### PROBLEM DESCRIPTION
Determine how many lines of the records below contain the string "screenshot". Reply with only that number.

### RAW RECORDS
========================================

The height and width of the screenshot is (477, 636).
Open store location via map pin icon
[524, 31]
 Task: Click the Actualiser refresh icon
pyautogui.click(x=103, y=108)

========================================

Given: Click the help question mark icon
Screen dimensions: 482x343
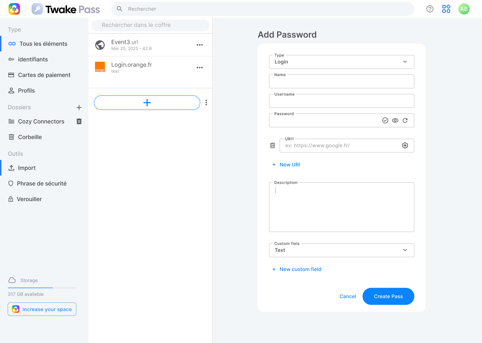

========================================

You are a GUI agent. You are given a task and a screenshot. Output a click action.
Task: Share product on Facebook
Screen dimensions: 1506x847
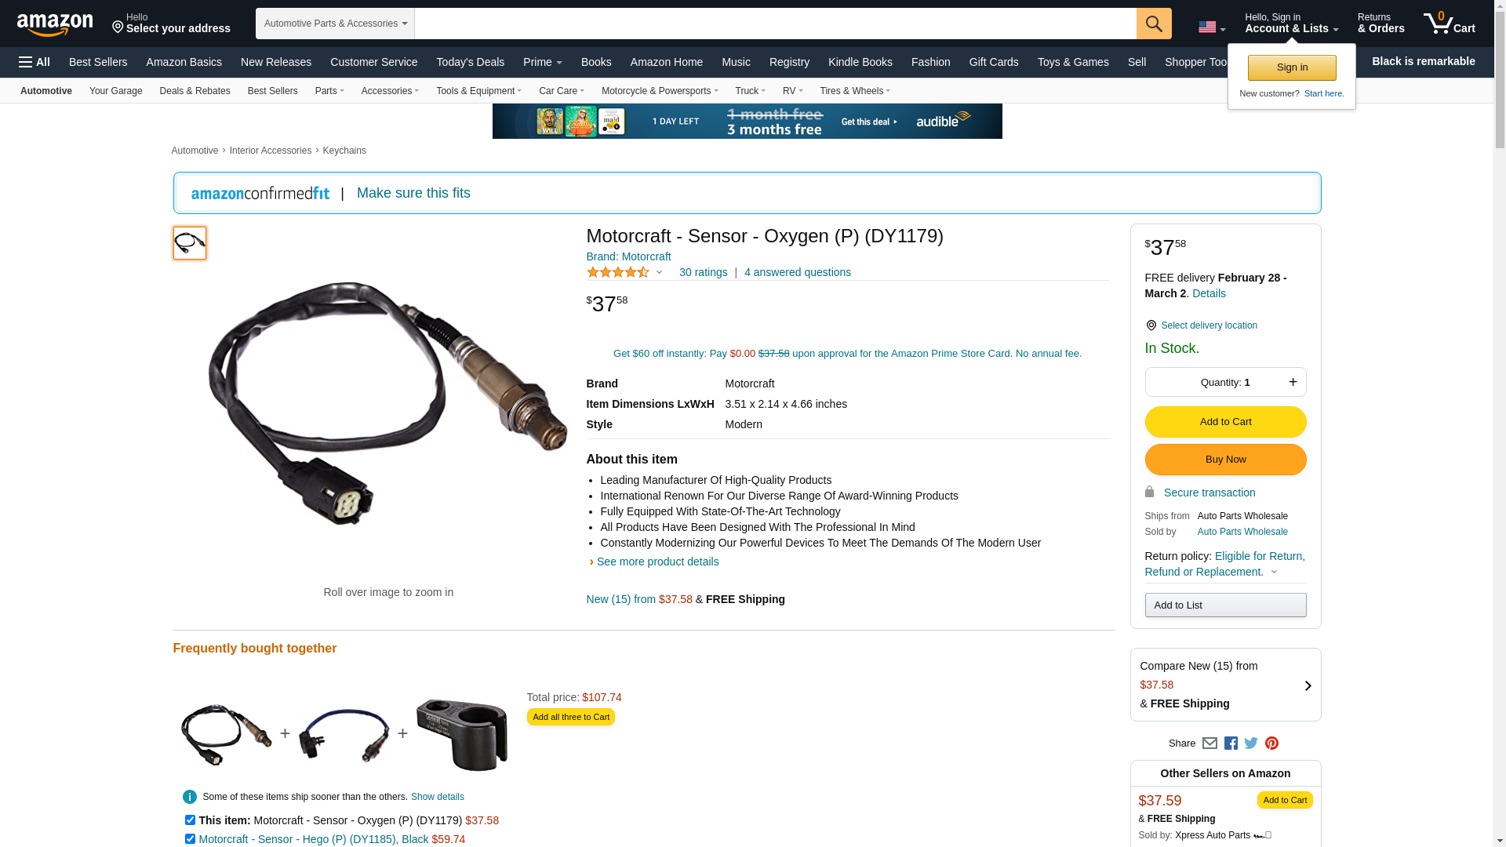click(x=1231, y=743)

========================================

### RESPONSE TO THIS TASK
2